On Friday, he issued the multiple criticisms of: quadrupled shareholder value since privatisation; investment lower than in 1990; household bills up 40%; and 7.5 trillion litres lost to leakage between 2010-17, which the party said was equivalent to the total volume of Loch Ness.
Corbyn said: “Water should be provided for public good, not private profit. Thanks to the failures of privatised water companies, our water infrastructure is crumbling, and people are forced to pay through the nose for services. Under Labour’s plans to bring our water system into public ownership, profits will be reinvested so that households across the UK have better services and lower bills.”
Rebecca Long Bailey, Labour’s shadow business secretary, added: “These figures show that the current water system is broken. It cannot be right that private companies are ballooning in value while customers pay the price in poor services and rising bills. These companies operate regional monopolies, giving customers no choice in who supplies their water. Labour will replace this dysfunctional system with a network of regional, publicly-owned water companies.
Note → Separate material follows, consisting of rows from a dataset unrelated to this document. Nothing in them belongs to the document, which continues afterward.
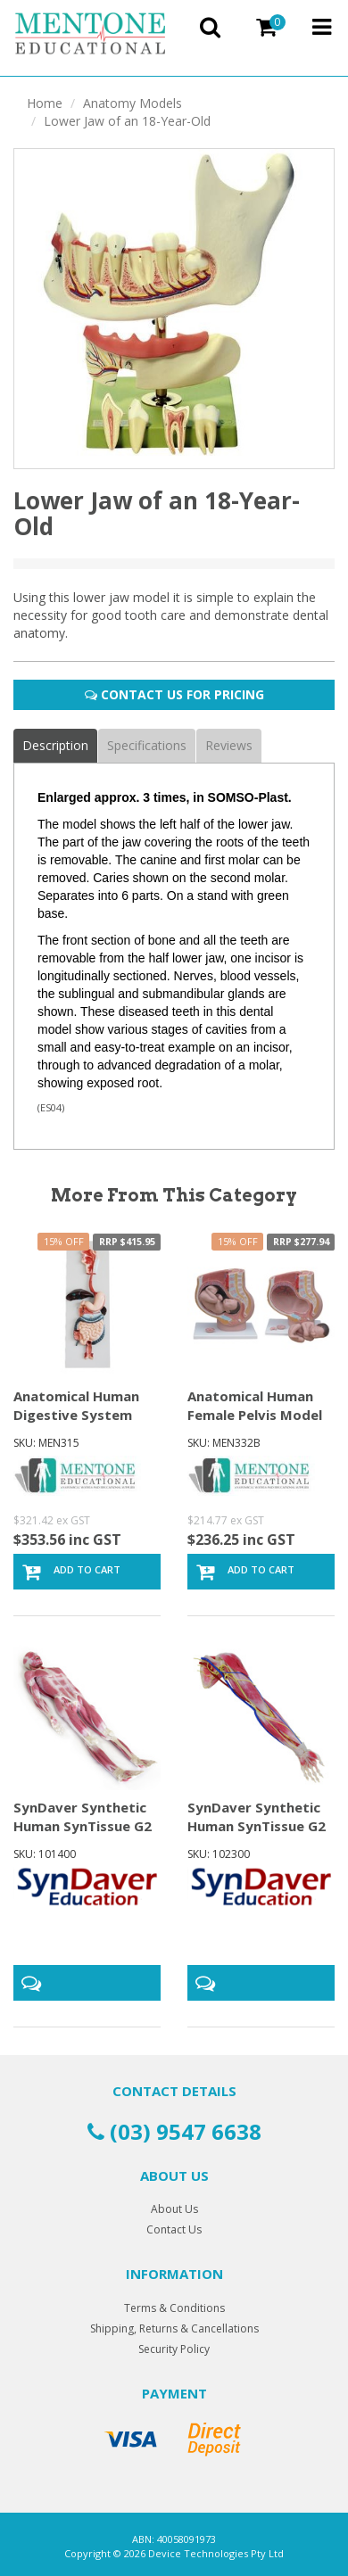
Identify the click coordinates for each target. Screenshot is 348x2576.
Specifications (146, 745)
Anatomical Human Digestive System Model (76, 1414)
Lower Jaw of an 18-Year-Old (127, 120)
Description (55, 745)
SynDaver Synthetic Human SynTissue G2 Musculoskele (82, 1826)
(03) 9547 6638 (174, 2131)
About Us (174, 2209)
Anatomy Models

Surplus profits will be reinvested in improving vital infrastructure and reducing customer bills.”
Water UK chief executive Michael Roberts responded: “As an industry we’ve invested £150bn since privatisation, which has helped to cut leakage by a third and improve services. Water companies have just announced plans to invest an extra £10 billion a year to improve the water network, cut bills in real terms, and reduce leakage even further - all based on the views of over 5 million customers.
“In making the investment needed by the industry to tackle the big challenges posed by climate change and an increasing population, it’s not clear that government-owned water companies would win the fight for taxpayers’ money every year in competition with health and education.”
Labour is expected to set out more detail of its nationalisation plan at its annual party conference later this month.